» **What to do**: For this exercise, transcribe all of the entries exactly.

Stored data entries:
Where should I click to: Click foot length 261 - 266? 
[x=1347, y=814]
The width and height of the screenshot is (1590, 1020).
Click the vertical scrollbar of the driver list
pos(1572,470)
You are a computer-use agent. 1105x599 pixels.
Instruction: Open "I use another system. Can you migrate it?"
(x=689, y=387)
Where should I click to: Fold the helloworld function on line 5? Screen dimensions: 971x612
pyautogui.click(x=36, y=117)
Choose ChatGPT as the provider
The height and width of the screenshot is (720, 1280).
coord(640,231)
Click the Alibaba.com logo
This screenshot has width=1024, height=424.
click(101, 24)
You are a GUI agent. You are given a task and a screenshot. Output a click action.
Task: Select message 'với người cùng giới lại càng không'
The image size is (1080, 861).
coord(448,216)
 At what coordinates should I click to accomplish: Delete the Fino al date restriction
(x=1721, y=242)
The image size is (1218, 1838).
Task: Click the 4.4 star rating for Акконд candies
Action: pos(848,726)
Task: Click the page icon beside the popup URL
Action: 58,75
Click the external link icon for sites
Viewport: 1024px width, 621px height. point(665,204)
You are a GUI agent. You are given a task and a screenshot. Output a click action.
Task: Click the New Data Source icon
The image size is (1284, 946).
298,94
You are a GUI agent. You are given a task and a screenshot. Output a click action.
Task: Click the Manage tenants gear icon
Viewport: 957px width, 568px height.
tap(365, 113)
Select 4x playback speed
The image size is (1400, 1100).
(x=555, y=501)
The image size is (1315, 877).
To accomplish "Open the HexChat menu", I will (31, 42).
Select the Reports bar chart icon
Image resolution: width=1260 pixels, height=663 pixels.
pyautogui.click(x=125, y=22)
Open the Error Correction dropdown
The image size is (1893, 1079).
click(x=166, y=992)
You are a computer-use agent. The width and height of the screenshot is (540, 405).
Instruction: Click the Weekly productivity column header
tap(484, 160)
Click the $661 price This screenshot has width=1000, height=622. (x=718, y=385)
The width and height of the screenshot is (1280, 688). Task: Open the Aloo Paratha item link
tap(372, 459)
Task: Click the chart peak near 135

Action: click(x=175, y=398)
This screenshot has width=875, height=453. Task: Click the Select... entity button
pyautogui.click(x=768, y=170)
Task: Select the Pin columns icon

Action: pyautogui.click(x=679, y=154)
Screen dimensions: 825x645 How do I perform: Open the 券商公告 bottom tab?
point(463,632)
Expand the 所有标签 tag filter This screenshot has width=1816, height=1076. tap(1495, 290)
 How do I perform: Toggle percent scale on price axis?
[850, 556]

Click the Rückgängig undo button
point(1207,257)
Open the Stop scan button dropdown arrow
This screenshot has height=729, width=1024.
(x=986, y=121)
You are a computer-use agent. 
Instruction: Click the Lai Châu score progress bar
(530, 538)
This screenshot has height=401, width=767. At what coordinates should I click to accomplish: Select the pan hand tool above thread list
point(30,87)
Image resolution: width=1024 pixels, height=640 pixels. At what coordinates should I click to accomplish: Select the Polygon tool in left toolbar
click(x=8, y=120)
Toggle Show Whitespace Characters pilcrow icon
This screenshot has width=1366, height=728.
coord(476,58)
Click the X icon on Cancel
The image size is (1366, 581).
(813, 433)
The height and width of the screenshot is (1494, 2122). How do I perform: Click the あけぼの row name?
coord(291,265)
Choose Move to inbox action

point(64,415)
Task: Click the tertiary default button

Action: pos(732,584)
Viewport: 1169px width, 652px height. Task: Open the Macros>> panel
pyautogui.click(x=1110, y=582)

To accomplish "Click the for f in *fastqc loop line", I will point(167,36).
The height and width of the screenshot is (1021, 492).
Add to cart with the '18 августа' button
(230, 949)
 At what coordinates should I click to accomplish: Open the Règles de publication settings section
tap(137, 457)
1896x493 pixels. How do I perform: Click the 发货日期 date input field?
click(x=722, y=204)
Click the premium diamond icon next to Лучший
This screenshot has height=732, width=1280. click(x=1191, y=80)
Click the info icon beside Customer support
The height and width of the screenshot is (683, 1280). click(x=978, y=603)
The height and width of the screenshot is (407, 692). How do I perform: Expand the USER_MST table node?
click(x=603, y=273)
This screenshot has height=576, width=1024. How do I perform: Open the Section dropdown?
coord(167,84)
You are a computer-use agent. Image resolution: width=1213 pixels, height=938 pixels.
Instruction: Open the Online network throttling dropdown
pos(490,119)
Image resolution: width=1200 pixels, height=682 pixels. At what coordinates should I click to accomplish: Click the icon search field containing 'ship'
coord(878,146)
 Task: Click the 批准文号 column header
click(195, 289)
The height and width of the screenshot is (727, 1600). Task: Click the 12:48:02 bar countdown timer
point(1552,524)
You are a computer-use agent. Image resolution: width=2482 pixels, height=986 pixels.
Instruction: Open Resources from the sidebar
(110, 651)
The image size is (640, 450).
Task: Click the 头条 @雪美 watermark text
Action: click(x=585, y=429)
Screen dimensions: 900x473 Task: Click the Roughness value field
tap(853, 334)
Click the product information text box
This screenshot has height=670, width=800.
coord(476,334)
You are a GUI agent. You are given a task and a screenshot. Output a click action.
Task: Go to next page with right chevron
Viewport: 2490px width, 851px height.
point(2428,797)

» **Written response**:
Where should I click to: Click foot length 261 - 266? 
[x=1347, y=814]
The width and height of the screenshot is (1590, 1020).
Click the vertical scrollbar of the driver list
pos(1572,470)
You are a computer-use agent. 1105x599 pixels.
Instruction: Open "I use another system. Can you migrate it?"
(x=689, y=387)
Where should I click to: Fold the helloworld function on line 5? Screen dimensions: 971x612
pyautogui.click(x=36, y=117)
Choose ChatGPT as the provider
The height and width of the screenshot is (720, 1280).
coord(640,231)
Click the Alibaba.com logo
This screenshot has width=1024, height=424.
click(101, 24)
You are a GUI agent. You are given a task and a screenshot. Output a click action.
Task: Select message 'với người cùng giới lại càng không'
The image size is (1080, 861).
coord(448,216)
 At what coordinates should I click to accomplish: Delete the Fino al date restriction
(x=1721, y=242)
The image size is (1218, 1838).
Task: Click the 4.4 star rating for Акконд candies
Action: pos(848,726)
Task: Click the page icon beside the popup URL
Action: 58,75
Click the external link icon for sites
Viewport: 1024px width, 621px height. point(665,204)
You are a GUI agent. You are given a task and a screenshot. Output a click action.
Task: Click the New Data Source icon
The image size is (1284, 946).
298,94
You are a GUI agent. You are given a task and a screenshot. Output a click action.
Task: Click the Manage tenants gear icon
Viewport: 957px width, 568px height.
tap(365, 113)
Select 4x playback speed
The image size is (1400, 1100).
(x=555, y=501)
The image size is (1315, 877).
To accomplish "Open the HexChat menu", I will (31, 42).
Select the Reports bar chart icon
Image resolution: width=1260 pixels, height=663 pixels.
pyautogui.click(x=125, y=22)
Open the Error Correction dropdown
The image size is (1893, 1079).
click(x=166, y=992)
You are a computer-use agent. The width and height of the screenshot is (540, 405).
Instruction: Click the Weekly productivity column header
tap(484, 160)
Click the $661 price This screenshot has width=1000, height=622. (x=718, y=385)
The width and height of the screenshot is (1280, 688). Task: Open the Aloo Paratha item link
tap(372, 459)
Task: Click the chart peak near 135

Action: click(x=175, y=398)
This screenshot has width=875, height=453. Task: Click the Select... entity button
pyautogui.click(x=768, y=170)
Task: Select the Pin columns icon

Action: pyautogui.click(x=679, y=154)
Screen dimensions: 825x645 How do I perform: Open the 券商公告 bottom tab?
point(463,632)
Expand the 所有标签 tag filter This screenshot has width=1816, height=1076. tap(1495, 290)
 How do I perform: Toggle percent scale on price axis?
[850, 556]

Click the Rückgängig undo button
point(1207,257)
Open the Stop scan button dropdown arrow
This screenshot has height=729, width=1024.
(x=986, y=121)
You are a computer-use agent. 
Instruction: Click the Lai Châu score progress bar
(530, 538)
This screenshot has height=401, width=767. At what coordinates should I click to accomplish: Select the pan hand tool above thread list
point(30,87)
Image resolution: width=1024 pixels, height=640 pixels. At what coordinates should I click to accomplish: Select the Polygon tool in left toolbar
click(x=8, y=120)
Toggle Show Whitespace Characters pilcrow icon
This screenshot has width=1366, height=728.
coord(476,58)
Click the X icon on Cancel
The image size is (1366, 581).
(813, 433)
The height and width of the screenshot is (1494, 2122). How do I perform: Click the あけぼの row name?
coord(291,265)
Choose Move to inbox action

point(64,415)
Task: Click the tertiary default button

Action: pos(732,584)
Viewport: 1169px width, 652px height. Task: Open the Macros>> panel
pyautogui.click(x=1110, y=582)

To accomplish "Click the for f in *fastqc loop line", I will point(167,36).
The height and width of the screenshot is (1021, 492).
Add to cart with the '18 августа' button
(230, 949)
 At what coordinates should I click to accomplish: Open the Règles de publication settings section
tap(137, 457)
1896x493 pixels. How do I perform: Click the 发货日期 date input field?
click(x=722, y=204)
Click the premium diamond icon next to Лучший
This screenshot has height=732, width=1280. click(x=1191, y=80)
Click the info icon beside Customer support
The height and width of the screenshot is (683, 1280). click(x=978, y=603)
The height and width of the screenshot is (407, 692). How do I perform: Expand the USER_MST table node?
click(x=603, y=273)
This screenshot has height=576, width=1024. How do I perform: Open the Section dropdown?
coord(167,84)
You are a computer-use agent. Image resolution: width=1213 pixels, height=938 pixels.
Instruction: Open the Online network throttling dropdown
pos(490,119)
Image resolution: width=1200 pixels, height=682 pixels. At what coordinates should I click to accomplish: Click the icon search field containing 'ship'
coord(878,146)
 Task: Click the 批准文号 column header
click(195, 289)
The height and width of the screenshot is (727, 1600). Task: Click the 12:48:02 bar countdown timer
point(1552,524)
You are a computer-use agent. Image resolution: width=2482 pixels, height=986 pixels.
Instruction: Open Resources from the sidebar
(110, 651)
The image size is (640, 450).
Task: Click the 头条 @雪美 watermark text
Action: click(x=585, y=429)
Screen dimensions: 900x473 Task: Click the Roughness value field
tap(853, 334)
Click the product information text box
This screenshot has height=670, width=800.
coord(476,334)
You are a GUI agent. You are given a task and a screenshot. Output a click action.
Task: Go to next page with right chevron
Viewport: 2490px width, 851px height.
point(2428,797)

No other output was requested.